Seljak notes that cosmological experiments usually involve measuring fluctuations in space, while gravity theories predict relationships between density and velocity, or between density and gravitational potential:

“The problem is that the size of the fluctuation, by itself, is not telling us anything about underlying cosmological theories. It is essentially a nuisance we would like to get rid of,” Seljak said. “The novelty of this technique is that it looks at a particular combination of observations that does not depend on the magnitude of the fluctuations. The quantity is a smoking gun for deviations from general relativity.”

The new study also questioned theories like f(R), a mechanism for explaining the accelerated expansion of the universe without resorting to dark energy. The Wikipedia offers up a look at these alternate theories in its section on dark matter, also going into variations of Modified Newtonian Dynamics (MOND), one of which is Bekenstein’s TeVeS. The researchers worked with data from the Sloan Digital Sky Survey to calculate EG and compare it to the predictions of TeVeS as well as f(R) and the cold dark matter model of general relativity as enhanced with a cosmological constant to explain the universe’s accelerated expansion.

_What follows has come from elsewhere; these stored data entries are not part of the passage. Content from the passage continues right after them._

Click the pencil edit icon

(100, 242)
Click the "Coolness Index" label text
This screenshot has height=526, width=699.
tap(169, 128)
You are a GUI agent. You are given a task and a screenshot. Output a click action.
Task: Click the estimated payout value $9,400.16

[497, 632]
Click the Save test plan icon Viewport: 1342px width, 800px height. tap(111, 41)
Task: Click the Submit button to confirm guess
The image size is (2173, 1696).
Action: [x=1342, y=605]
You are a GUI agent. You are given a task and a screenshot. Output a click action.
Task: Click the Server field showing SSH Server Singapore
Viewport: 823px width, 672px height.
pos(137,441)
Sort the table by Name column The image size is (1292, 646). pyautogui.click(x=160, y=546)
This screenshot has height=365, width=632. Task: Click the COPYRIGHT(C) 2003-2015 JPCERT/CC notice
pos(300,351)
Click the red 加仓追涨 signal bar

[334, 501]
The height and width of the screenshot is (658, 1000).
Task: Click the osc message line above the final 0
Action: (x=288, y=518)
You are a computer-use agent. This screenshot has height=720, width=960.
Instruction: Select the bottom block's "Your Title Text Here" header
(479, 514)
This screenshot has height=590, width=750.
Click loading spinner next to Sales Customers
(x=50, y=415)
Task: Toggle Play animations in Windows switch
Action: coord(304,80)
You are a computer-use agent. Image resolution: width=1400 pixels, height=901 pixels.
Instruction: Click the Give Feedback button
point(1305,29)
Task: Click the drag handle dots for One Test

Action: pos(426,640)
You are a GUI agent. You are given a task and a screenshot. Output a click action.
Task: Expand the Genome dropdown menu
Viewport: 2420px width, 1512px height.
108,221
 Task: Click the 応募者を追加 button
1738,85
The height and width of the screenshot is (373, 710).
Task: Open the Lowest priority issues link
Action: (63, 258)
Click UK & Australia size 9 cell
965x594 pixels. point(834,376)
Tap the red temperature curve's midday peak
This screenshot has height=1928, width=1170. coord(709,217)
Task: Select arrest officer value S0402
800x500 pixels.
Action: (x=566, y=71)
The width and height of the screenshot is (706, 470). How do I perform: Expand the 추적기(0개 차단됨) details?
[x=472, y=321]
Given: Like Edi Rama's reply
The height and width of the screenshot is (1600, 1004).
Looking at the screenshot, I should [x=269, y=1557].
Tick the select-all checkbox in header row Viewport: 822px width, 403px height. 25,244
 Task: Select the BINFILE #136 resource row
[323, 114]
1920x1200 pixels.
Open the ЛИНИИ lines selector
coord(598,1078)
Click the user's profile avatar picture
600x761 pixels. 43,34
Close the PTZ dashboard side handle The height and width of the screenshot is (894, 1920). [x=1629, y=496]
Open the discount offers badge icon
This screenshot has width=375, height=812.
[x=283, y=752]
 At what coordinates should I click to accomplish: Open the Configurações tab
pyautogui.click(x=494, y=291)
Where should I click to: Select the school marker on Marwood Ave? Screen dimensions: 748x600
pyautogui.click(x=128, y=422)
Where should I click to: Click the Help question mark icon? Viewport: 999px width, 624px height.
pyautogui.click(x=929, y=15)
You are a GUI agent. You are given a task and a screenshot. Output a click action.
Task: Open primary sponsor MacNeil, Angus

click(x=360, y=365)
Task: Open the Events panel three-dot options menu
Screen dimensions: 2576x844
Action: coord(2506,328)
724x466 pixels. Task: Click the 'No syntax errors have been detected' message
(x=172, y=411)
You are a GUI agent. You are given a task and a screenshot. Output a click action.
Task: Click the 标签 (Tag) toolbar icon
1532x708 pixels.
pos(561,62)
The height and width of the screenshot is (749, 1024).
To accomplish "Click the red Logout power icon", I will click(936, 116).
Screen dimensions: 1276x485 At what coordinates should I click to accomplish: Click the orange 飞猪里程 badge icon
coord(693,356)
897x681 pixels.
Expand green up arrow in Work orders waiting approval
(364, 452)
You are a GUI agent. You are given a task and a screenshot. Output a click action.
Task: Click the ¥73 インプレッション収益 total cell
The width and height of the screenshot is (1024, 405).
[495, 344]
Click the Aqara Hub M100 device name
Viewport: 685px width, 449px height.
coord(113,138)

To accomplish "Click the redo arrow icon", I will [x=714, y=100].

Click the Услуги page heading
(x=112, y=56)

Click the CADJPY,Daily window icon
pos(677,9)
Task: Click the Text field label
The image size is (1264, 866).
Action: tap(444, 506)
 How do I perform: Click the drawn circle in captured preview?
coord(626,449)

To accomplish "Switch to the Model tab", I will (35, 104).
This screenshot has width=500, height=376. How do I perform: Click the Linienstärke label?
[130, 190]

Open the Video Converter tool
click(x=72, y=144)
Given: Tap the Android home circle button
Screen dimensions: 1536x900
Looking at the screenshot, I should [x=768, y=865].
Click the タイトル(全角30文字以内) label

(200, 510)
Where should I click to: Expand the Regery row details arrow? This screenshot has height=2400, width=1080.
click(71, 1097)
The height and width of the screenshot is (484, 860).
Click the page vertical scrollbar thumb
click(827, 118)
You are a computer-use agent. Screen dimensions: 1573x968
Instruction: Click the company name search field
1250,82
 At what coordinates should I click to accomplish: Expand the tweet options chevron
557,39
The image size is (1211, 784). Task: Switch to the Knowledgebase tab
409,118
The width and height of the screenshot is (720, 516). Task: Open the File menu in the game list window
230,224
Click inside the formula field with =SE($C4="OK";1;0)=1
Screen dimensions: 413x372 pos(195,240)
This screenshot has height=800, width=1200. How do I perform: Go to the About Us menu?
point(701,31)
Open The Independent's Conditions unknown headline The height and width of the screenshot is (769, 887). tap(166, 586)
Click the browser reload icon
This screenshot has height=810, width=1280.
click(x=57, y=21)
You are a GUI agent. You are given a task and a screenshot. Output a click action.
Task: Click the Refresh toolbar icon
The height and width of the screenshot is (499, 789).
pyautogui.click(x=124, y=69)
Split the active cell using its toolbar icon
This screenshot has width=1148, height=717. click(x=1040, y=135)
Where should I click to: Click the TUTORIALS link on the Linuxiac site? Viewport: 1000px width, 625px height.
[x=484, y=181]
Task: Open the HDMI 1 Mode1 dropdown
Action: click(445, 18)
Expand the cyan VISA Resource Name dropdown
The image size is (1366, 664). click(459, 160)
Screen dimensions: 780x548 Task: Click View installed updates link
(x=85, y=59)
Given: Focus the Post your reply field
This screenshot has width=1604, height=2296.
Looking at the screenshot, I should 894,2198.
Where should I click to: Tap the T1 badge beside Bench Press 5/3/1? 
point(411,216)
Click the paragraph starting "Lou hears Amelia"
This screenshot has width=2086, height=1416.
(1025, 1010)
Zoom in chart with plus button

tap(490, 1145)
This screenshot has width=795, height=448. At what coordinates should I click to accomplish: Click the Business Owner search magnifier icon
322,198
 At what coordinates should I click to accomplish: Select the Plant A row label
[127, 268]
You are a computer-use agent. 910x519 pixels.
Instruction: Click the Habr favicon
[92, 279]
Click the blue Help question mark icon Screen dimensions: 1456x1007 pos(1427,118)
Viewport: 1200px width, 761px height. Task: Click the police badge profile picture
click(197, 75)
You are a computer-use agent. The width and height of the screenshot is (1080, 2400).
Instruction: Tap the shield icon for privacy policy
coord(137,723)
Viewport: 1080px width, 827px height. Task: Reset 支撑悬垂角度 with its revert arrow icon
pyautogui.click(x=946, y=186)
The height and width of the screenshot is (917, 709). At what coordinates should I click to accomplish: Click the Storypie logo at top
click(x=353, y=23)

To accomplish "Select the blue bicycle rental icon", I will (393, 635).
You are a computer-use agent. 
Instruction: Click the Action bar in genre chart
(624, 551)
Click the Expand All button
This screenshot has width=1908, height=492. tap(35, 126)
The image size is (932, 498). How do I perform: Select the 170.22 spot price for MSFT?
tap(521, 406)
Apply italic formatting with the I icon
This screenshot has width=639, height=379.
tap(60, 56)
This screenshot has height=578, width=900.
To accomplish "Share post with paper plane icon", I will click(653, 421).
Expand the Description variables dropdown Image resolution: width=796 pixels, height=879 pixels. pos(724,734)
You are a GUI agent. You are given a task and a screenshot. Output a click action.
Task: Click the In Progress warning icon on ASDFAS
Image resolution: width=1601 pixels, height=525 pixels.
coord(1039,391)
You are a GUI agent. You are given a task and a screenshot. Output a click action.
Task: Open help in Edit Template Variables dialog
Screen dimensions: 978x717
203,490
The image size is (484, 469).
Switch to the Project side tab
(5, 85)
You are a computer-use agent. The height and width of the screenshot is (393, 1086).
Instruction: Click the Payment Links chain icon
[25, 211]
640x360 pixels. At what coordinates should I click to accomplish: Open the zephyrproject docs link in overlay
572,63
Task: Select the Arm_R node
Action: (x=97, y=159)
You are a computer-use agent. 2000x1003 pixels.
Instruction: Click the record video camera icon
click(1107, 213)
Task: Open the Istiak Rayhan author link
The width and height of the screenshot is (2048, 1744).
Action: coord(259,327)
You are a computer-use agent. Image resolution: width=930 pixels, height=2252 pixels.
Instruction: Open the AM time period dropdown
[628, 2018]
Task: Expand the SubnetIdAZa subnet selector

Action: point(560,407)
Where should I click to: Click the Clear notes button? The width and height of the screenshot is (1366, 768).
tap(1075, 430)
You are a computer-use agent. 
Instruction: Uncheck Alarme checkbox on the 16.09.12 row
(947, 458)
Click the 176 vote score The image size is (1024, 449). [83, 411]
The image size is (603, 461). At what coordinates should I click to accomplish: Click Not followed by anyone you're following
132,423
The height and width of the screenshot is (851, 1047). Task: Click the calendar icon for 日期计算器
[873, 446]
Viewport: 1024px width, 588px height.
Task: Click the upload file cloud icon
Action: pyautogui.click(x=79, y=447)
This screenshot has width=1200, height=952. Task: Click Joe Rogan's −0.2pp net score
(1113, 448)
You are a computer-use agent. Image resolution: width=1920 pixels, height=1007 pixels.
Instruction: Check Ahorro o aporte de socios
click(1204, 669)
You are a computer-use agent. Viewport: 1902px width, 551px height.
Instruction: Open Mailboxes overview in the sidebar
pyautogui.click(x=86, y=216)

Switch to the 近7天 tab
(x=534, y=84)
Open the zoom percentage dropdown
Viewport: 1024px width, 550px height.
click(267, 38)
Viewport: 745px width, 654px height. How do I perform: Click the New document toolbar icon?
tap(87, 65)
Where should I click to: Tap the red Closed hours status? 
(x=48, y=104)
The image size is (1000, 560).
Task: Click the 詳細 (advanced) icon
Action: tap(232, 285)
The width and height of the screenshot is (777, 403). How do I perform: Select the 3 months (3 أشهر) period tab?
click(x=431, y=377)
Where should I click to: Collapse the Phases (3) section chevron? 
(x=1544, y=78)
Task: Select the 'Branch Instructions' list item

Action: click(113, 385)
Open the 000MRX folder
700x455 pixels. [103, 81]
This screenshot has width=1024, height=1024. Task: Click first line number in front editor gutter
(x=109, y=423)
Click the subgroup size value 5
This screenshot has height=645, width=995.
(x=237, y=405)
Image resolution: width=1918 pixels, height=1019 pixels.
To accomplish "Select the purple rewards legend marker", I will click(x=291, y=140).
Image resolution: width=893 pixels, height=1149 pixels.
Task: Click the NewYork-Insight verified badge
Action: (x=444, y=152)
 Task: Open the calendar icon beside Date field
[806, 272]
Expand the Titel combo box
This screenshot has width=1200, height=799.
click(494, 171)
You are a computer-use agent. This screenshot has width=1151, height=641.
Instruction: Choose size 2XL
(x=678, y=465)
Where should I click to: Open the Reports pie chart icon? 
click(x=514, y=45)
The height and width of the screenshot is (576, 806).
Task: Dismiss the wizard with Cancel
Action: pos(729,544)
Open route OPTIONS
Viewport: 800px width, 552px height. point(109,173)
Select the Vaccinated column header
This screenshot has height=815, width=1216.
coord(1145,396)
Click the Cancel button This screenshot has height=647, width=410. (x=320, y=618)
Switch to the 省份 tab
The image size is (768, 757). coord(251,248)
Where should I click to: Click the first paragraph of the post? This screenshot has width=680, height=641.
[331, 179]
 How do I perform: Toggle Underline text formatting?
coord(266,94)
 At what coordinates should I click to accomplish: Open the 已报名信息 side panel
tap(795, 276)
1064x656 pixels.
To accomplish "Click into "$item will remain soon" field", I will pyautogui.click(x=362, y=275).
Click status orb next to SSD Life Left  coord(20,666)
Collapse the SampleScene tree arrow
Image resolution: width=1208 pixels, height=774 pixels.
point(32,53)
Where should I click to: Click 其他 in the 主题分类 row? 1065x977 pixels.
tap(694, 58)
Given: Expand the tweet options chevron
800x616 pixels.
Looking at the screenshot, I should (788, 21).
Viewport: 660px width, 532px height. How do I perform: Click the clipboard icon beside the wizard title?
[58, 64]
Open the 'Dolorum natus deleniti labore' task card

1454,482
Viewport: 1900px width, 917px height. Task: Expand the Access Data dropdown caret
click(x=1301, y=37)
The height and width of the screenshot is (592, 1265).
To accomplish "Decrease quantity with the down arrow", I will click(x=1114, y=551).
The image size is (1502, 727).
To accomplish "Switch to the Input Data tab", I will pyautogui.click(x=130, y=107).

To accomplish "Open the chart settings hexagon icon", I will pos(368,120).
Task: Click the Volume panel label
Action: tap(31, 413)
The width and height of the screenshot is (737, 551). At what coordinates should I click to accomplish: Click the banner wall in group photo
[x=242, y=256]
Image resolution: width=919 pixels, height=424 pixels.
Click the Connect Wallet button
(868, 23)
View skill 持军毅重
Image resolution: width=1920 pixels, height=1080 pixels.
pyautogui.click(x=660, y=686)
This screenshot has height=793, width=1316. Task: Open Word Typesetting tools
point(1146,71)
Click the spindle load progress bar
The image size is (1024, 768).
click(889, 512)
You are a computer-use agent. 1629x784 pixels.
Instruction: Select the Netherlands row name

The result: General relativity fits within the experimental error, while the EG predicted by f(R) is also within the margin of error, but TeVeS is not. We seem to be making progress, but it’s worth remarking that Seljak is looking toward expanding the analysis to as many as a million galaxies with the advent of the Sloan Digital Sky Survey III’s Baryon Oscillation Spectroscopic Survey, which will be finished in about five years. We can also hope for data from ESA’s Euclid mission along with NASA’s Joint Dark Energy Mission, but for both we’ll have a wait of at least a decade. That gives us time as well for the unfolding of direct detection experiments, which may one day tell us more about the exact identity of dark matter and dark energy.

The paper is Reyes et al., “Confirmation of general relativity on large scales from weak lensing and galaxy velocities,” Nature 464 (11 March 2010), pp. 256-258 (abstract).